#### AIM OF THE EXERCISE:
Arrange the lines of the records as a JSON list of strings, one string per line and no blank lines. Begin with the first line of the records and end with the line containing "Forgot Password? (100, 1244)", both included.

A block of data
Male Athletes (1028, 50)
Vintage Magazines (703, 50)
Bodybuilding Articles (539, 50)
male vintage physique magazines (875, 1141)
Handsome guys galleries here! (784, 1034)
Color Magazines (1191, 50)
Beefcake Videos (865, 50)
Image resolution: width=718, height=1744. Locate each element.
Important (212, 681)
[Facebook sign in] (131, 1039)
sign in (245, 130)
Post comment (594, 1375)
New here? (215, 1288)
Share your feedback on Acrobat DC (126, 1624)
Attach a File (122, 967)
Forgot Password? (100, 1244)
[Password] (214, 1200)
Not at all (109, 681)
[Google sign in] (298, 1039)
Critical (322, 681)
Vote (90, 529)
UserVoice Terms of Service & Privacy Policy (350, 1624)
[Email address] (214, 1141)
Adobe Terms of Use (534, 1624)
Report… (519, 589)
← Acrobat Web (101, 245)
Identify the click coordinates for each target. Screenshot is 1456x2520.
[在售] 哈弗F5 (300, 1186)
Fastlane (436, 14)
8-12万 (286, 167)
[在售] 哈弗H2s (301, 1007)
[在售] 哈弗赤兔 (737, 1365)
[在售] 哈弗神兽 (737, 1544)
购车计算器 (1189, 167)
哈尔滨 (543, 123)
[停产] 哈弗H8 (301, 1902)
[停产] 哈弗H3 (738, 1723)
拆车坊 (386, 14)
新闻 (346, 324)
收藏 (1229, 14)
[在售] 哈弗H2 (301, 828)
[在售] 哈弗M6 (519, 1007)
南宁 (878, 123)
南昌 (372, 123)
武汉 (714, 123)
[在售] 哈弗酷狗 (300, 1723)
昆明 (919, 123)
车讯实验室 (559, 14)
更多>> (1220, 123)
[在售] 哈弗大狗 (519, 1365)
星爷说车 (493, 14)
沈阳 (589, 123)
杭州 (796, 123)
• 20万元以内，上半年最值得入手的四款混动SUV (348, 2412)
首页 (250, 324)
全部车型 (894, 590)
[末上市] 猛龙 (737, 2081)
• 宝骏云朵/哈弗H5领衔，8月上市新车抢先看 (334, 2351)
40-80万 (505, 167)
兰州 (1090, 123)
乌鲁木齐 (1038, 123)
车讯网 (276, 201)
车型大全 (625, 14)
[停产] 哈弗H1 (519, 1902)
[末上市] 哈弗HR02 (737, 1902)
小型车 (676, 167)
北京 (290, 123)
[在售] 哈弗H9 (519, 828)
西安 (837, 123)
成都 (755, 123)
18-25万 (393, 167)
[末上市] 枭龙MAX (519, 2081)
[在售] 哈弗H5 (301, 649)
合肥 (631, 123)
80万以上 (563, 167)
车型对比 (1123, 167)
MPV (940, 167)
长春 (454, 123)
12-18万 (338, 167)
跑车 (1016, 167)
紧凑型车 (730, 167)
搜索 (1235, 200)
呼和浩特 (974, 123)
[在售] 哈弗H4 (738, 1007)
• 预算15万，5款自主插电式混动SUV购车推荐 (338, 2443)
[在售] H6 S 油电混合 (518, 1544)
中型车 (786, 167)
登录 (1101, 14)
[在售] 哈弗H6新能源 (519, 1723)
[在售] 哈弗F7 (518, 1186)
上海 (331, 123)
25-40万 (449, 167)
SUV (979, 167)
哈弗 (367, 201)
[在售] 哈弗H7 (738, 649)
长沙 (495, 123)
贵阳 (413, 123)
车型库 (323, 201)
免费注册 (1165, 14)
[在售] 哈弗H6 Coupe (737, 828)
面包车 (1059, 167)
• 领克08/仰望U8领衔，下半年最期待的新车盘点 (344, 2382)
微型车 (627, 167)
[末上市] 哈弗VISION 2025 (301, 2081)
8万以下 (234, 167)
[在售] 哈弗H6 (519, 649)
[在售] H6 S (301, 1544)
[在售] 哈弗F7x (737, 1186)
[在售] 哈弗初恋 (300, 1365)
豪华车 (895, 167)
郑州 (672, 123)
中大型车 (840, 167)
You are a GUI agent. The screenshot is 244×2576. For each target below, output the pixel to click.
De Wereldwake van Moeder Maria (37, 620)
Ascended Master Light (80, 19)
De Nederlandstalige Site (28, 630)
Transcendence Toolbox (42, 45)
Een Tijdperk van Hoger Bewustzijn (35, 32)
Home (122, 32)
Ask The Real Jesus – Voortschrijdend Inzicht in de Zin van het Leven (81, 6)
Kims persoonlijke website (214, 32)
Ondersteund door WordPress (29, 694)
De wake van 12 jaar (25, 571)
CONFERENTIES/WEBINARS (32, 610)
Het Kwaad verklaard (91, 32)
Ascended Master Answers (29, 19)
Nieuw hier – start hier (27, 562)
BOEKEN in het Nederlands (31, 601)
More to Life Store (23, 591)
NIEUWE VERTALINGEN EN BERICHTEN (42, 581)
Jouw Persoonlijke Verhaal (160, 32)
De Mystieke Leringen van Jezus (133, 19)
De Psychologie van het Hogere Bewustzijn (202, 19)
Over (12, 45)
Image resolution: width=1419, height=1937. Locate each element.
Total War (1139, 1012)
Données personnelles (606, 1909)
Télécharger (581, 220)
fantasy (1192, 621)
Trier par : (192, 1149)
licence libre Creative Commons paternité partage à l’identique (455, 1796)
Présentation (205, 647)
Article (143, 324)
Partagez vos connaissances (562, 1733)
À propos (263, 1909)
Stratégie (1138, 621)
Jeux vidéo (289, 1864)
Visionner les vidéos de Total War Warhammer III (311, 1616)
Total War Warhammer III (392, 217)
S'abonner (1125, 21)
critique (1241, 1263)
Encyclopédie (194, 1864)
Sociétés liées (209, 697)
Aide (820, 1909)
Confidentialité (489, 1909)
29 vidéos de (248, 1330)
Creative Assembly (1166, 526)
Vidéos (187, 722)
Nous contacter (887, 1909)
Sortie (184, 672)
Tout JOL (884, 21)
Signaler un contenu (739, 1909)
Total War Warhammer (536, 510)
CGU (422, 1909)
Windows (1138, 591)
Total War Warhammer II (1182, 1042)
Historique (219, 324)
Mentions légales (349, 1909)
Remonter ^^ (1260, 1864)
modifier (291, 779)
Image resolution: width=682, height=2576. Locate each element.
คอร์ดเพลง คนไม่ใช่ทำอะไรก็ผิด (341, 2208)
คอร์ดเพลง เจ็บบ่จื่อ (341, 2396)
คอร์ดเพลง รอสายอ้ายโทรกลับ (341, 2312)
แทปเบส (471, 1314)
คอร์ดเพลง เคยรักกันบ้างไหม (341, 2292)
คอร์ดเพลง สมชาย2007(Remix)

#### SOLUTION TO THIS EXERCISE:
[
  "Male Athletes (1028, 50)",
  "Vintage Magazines (703, 50)",
  "Bodybuilding Articles (539, 50)",
  "male vintage physique magazines (875, 1141)",
  "Handsome guys galleries here! (784, 1034)",
  "Color Magazines (1191, 50)",
  "Beefcake Videos (865, 50)",
  "Image resolution: width=718, height=1744. Locate each element.",
  "Important (212, 681)",
  "[Facebook sign in] (131, 1039)",
  "sign in (245, 130)",
  "Post comment (594, 1375)",
  "New here? (215, 1288)",
  "Share your feedback on Acrobat DC (126, 1624)",
  "Attach a File (122, 967)",
  "Forgot Password? (100, 1244)"
]